# STORED DATA:
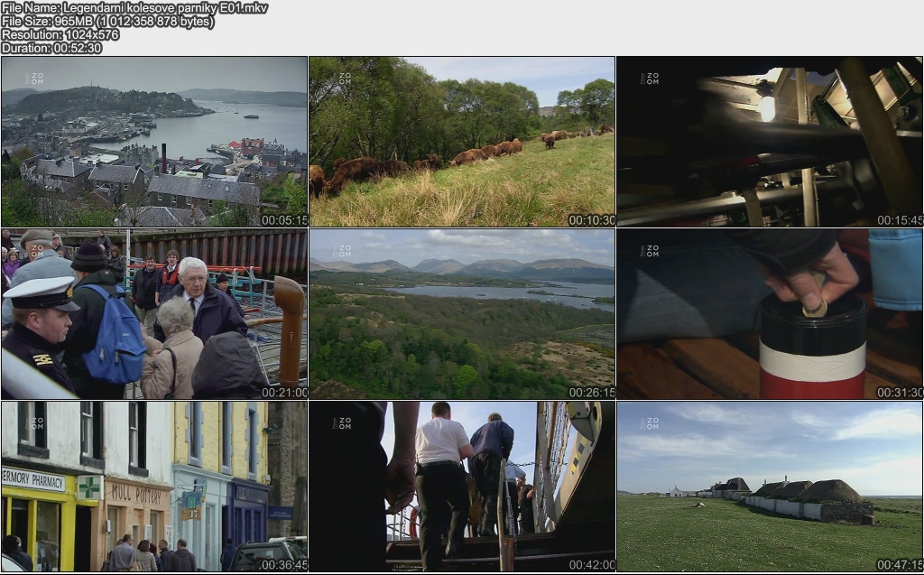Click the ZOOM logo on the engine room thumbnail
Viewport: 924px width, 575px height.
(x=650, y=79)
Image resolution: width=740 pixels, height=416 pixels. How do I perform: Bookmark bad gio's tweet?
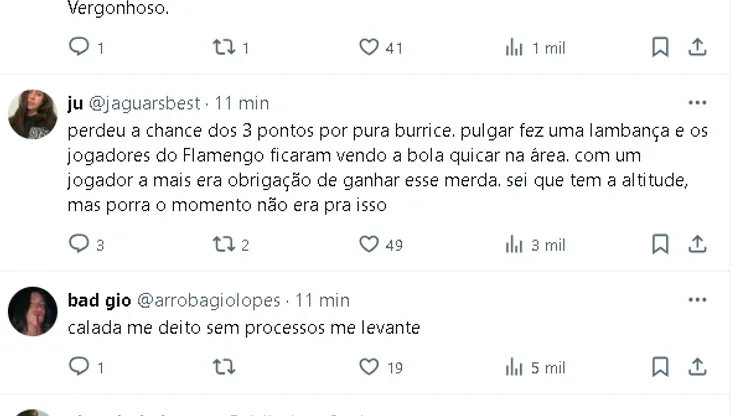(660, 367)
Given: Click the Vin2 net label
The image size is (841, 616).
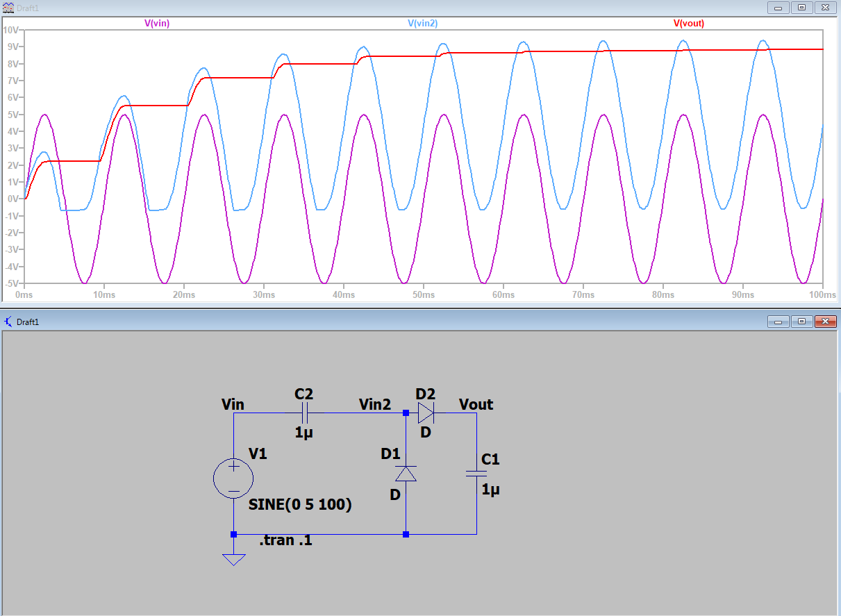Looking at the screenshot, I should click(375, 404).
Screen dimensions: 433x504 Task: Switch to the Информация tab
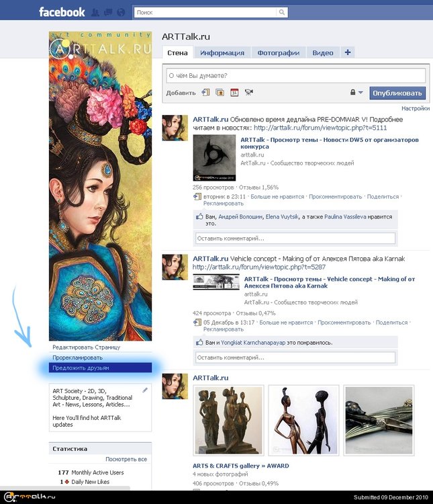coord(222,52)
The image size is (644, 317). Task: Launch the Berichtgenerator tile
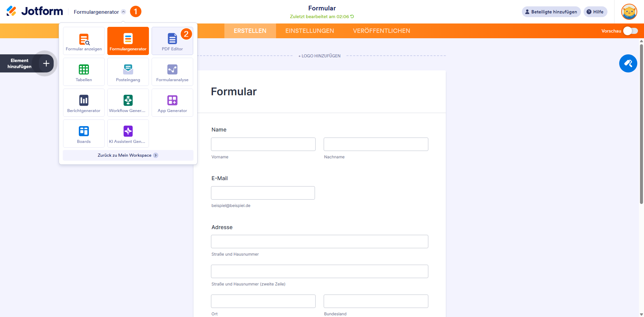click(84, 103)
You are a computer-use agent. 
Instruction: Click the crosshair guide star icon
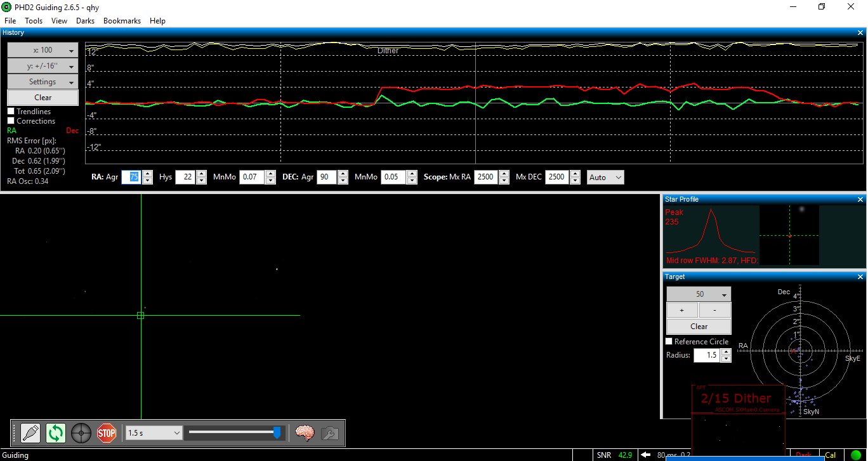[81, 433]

...

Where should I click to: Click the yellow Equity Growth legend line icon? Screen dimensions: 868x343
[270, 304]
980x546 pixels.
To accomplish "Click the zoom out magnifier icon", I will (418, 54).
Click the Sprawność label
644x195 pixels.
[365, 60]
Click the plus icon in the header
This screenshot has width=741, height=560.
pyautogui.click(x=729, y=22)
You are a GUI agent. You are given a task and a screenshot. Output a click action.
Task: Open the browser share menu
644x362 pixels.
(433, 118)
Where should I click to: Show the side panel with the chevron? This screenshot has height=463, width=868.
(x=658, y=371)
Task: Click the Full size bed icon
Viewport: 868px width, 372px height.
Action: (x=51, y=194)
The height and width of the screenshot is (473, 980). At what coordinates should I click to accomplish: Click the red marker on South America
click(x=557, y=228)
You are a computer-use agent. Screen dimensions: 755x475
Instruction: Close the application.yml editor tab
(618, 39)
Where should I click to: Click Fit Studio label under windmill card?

# WHAT IS BEING ASKED:
Using the records above, restate word for word the lines from the one with "You are a computer-use agent. Screen" through the one with "Where should I click to: Click Fit", both included.

# WORKED SOLUTION:
You are a computer-use agent. Screen dimensions: 755x475
Instruction: Close the application.yml editor tab
(618, 39)
Where should I click to: Click Fit Studio label under windmill card?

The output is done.